_Aim of the exercise:_
Start at the line of the listing that has "Task: Open the طرح توجیهی sidebar icon" and stop after the line that has "(x=457, y=330)", then write out only those lines again, requests included. Shift every coordinate in the answers by adding 28 to it, and leave the pictures out.

_Stored items:_
--------------------------------
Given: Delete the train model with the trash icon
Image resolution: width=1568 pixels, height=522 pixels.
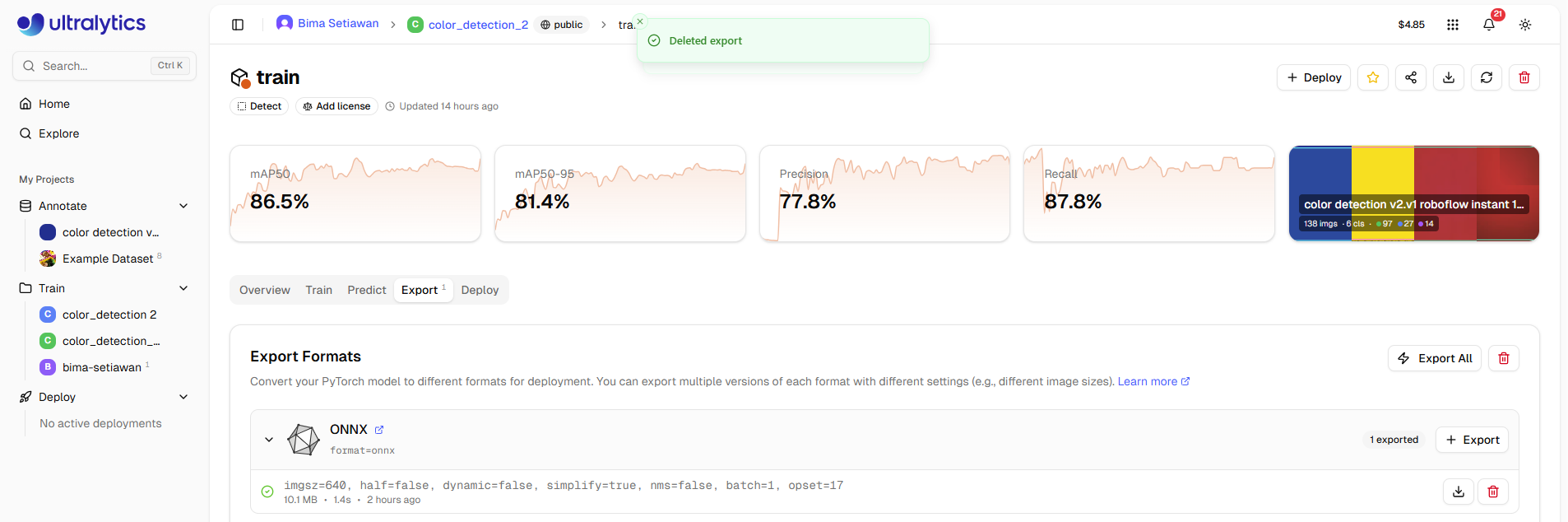Looking at the screenshot, I should coord(1524,77).
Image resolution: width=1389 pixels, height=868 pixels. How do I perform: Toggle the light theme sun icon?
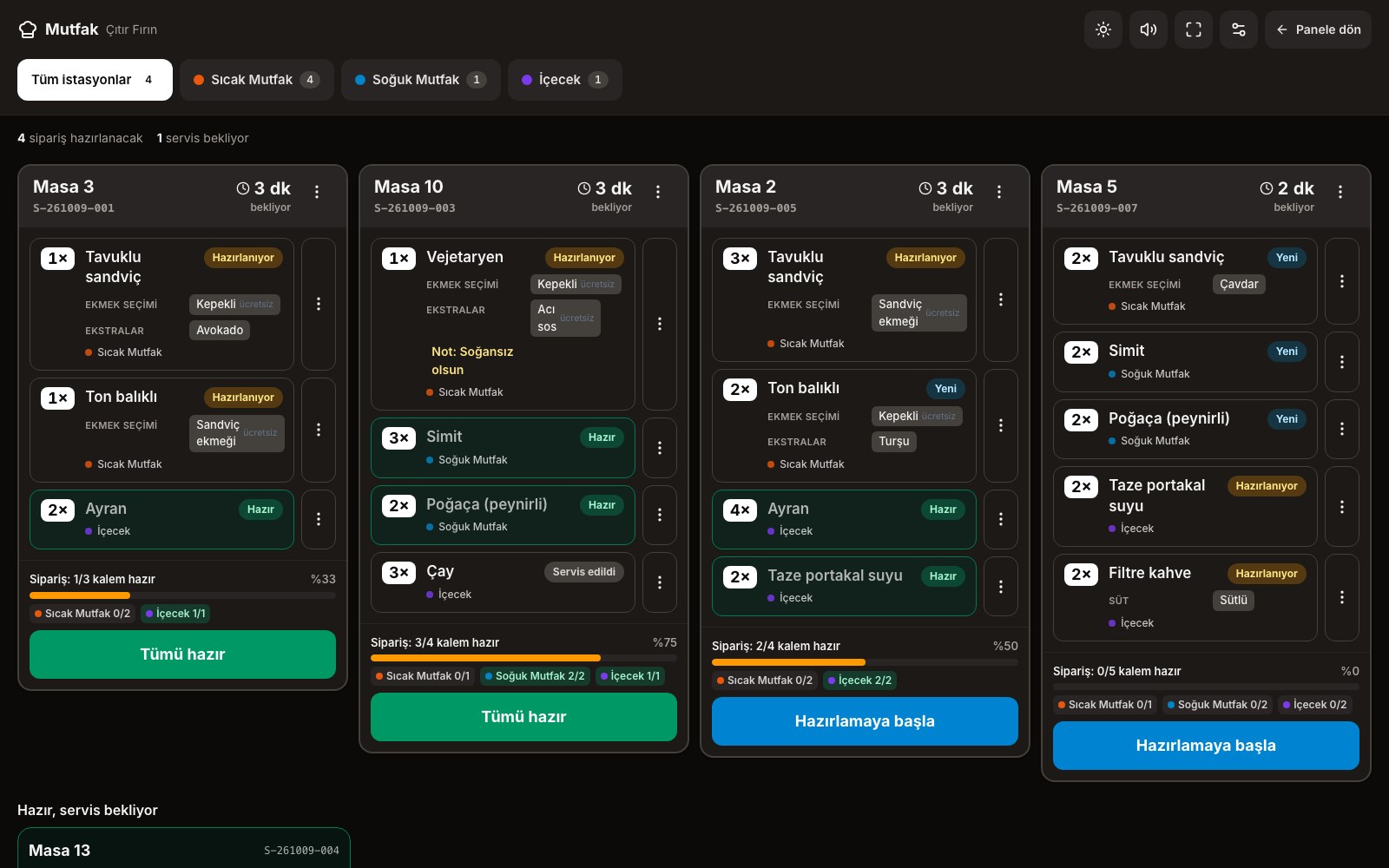coord(1103,30)
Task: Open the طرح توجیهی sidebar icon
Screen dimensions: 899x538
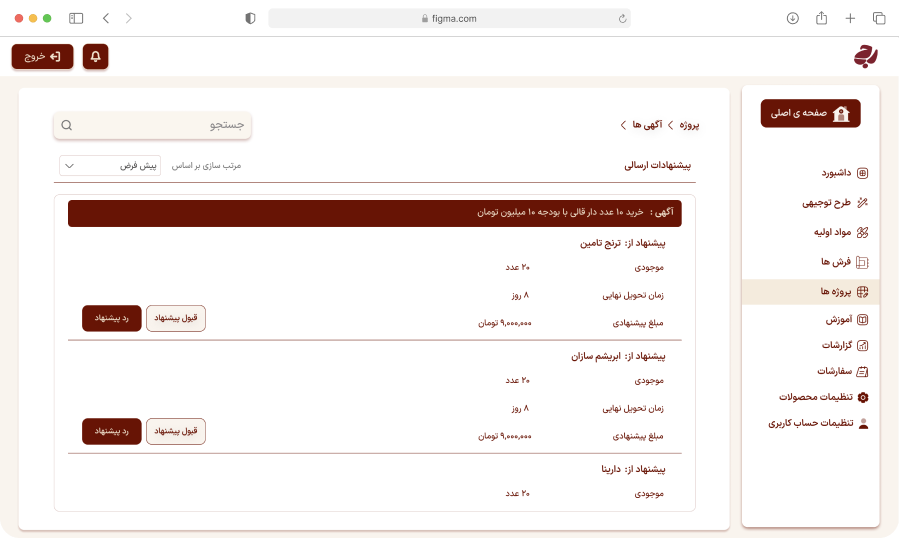Action: click(863, 203)
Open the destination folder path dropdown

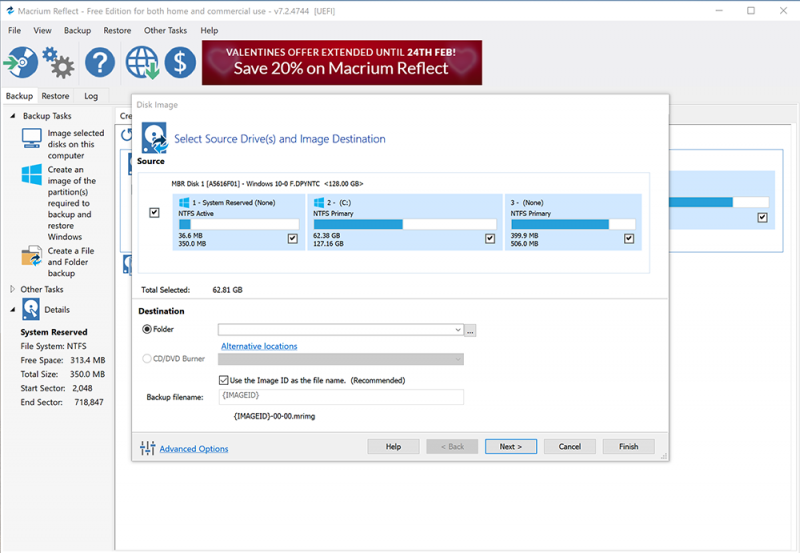(x=457, y=330)
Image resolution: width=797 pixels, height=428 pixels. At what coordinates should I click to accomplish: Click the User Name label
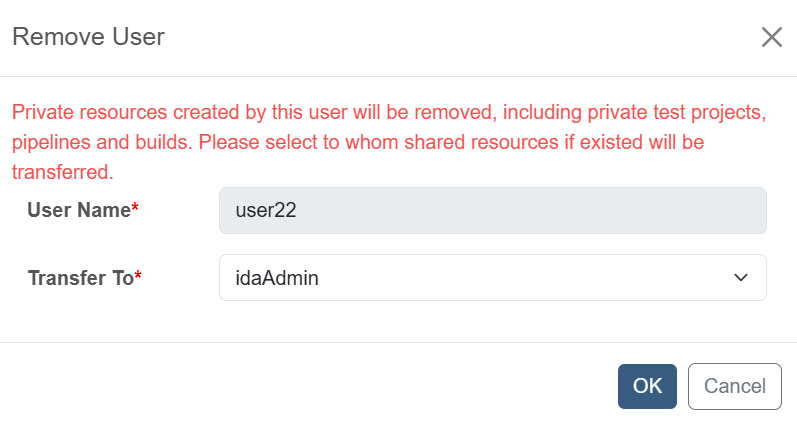(x=79, y=210)
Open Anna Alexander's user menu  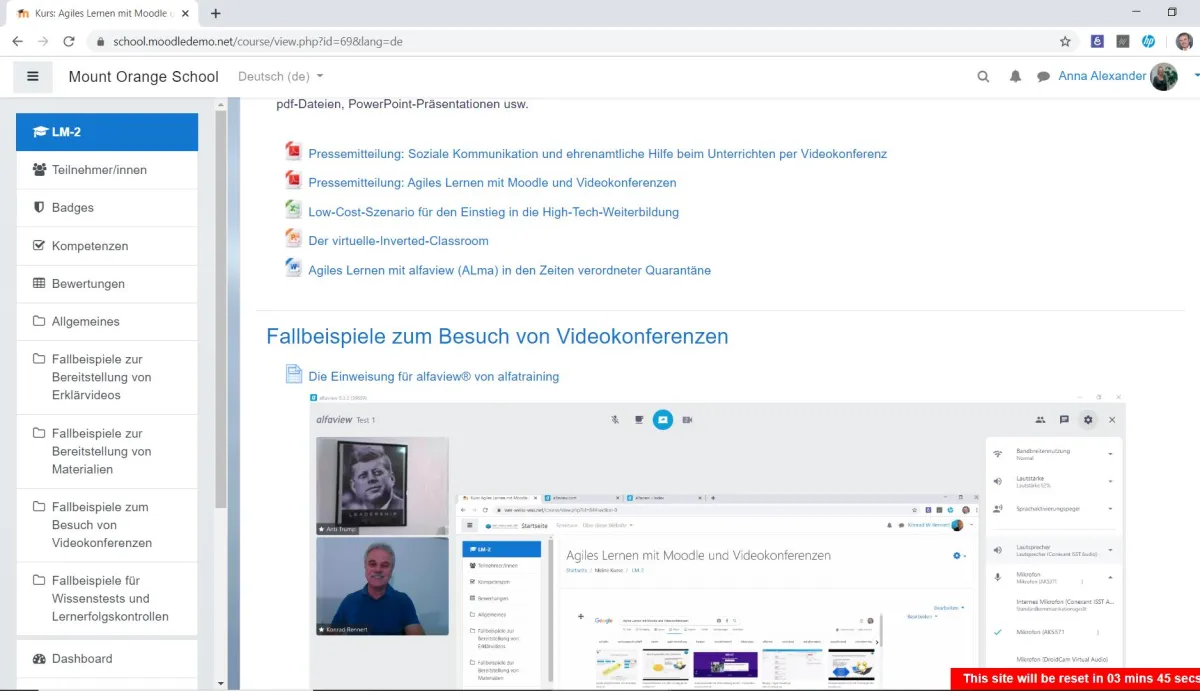1101,76
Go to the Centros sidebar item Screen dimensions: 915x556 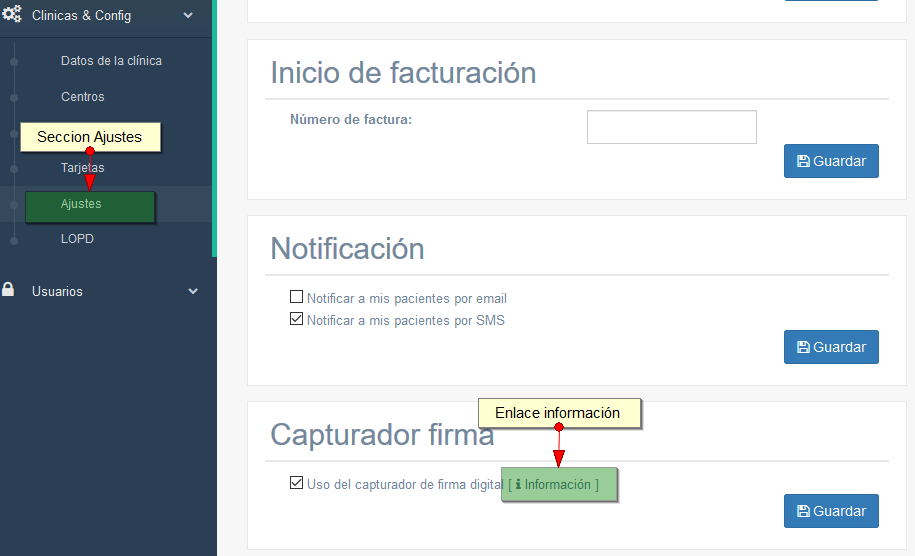coord(82,97)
--------------------------------
_Exercise output:_
Task: Open the طرح توجیهی sidebar icon
Screen dimensions: 899x538
Action: click(891, 231)
Open the destination folder path dropdown

(x=485, y=358)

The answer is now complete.